═════ Items
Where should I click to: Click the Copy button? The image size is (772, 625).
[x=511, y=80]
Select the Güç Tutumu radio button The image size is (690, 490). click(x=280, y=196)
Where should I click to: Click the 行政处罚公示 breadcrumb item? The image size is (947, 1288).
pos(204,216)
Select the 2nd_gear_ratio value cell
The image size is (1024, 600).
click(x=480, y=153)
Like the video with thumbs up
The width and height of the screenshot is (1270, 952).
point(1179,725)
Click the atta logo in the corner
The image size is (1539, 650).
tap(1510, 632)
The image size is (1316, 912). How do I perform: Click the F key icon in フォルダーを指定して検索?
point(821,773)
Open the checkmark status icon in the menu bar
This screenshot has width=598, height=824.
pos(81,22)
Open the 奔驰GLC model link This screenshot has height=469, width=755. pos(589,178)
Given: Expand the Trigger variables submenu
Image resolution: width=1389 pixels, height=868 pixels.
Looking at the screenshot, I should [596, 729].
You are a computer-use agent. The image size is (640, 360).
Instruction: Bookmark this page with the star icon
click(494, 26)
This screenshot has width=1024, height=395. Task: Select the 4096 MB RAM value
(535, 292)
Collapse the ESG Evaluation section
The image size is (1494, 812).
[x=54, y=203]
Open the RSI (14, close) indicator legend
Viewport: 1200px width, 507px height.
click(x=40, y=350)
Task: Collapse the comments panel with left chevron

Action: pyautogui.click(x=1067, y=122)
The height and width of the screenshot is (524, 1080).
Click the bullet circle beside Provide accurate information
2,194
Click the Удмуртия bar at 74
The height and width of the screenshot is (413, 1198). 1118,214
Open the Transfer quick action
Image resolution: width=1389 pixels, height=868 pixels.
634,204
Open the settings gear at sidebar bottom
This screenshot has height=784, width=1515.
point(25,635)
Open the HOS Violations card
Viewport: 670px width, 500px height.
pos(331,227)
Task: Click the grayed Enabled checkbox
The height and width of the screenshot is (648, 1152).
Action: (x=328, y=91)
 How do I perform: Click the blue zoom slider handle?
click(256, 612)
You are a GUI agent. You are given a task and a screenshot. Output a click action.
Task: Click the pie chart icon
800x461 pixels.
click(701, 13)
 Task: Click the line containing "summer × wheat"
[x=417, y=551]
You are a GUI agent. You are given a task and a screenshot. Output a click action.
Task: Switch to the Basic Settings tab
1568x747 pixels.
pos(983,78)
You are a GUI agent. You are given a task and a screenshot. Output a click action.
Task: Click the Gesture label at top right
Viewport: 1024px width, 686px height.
══════════
▶ **Exercise instructions**: Reproduce the entire listing above word for word, keeping every line in its original order.

▶ **Answer for the task**:
Where should I click to: Click the Copy button? The image size is (772, 625).
[x=511, y=80]
Select the Güç Tutumu radio button The image size is (690, 490). click(x=280, y=196)
Where should I click to: Click the 行政处罚公示 breadcrumb item? The image size is (947, 1288).
pos(204,216)
Select the 2nd_gear_ratio value cell
The image size is (1024, 600).
click(x=480, y=153)
Like the video with thumbs up
The width and height of the screenshot is (1270, 952).
point(1179,725)
Click the atta logo in the corner
The image size is (1539, 650).
tap(1510, 632)
The image size is (1316, 912). How do I perform: Click the F key icon in フォルダーを指定して検索?
point(821,773)
Open the checkmark status icon in the menu bar
This screenshot has width=598, height=824.
pos(81,22)
Open the 奔驰GLC model link This screenshot has height=469, width=755. pos(589,178)
Given: Expand the Trigger variables submenu
Image resolution: width=1389 pixels, height=868 pixels.
Looking at the screenshot, I should [596, 729].
You are a computer-use agent. The image size is (640, 360).
Instruction: Bookmark this page with the star icon
click(494, 26)
This screenshot has width=1024, height=395. Task: Select the 4096 MB RAM value
(535, 292)
Collapse the ESG Evaluation section
The image size is (1494, 812).
[x=54, y=203]
Open the RSI (14, close) indicator legend
Viewport: 1200px width, 507px height.
click(x=40, y=350)
Task: Collapse the comments panel with left chevron

Action: pyautogui.click(x=1067, y=122)
The height and width of the screenshot is (524, 1080).
Click the bullet circle beside Provide accurate information
2,194
Click the Удмуртия bar at 74
The height and width of the screenshot is (413, 1198). 1118,214
Open the Transfer quick action
Image resolution: width=1389 pixels, height=868 pixels.
634,204
Open the settings gear at sidebar bottom
This screenshot has height=784, width=1515.
point(25,635)
Open the HOS Violations card
Viewport: 670px width, 500px height.
pos(331,227)
Task: Click the grayed Enabled checkbox
The height and width of the screenshot is (648, 1152).
Action: (x=328, y=91)
 How do I perform: Click the blue zoom slider handle?
click(256, 612)
You are a GUI agent. You are given a task and a screenshot. Output a click action.
Task: Click the pie chart icon
800x461 pixels.
click(701, 13)
 Task: Click the line containing "summer × wheat"
[x=417, y=551]
You are a GUI agent. You are given a task and a screenshot. Output a click action.
Task: Switch to the Basic Settings tab
1568x747 pixels.
pos(983,78)
You are a GUI agent. You are given a task and a screenshot. Output a click action.
Task: Click the Gesture label at top right
Viewport: 1024px width, 686px height.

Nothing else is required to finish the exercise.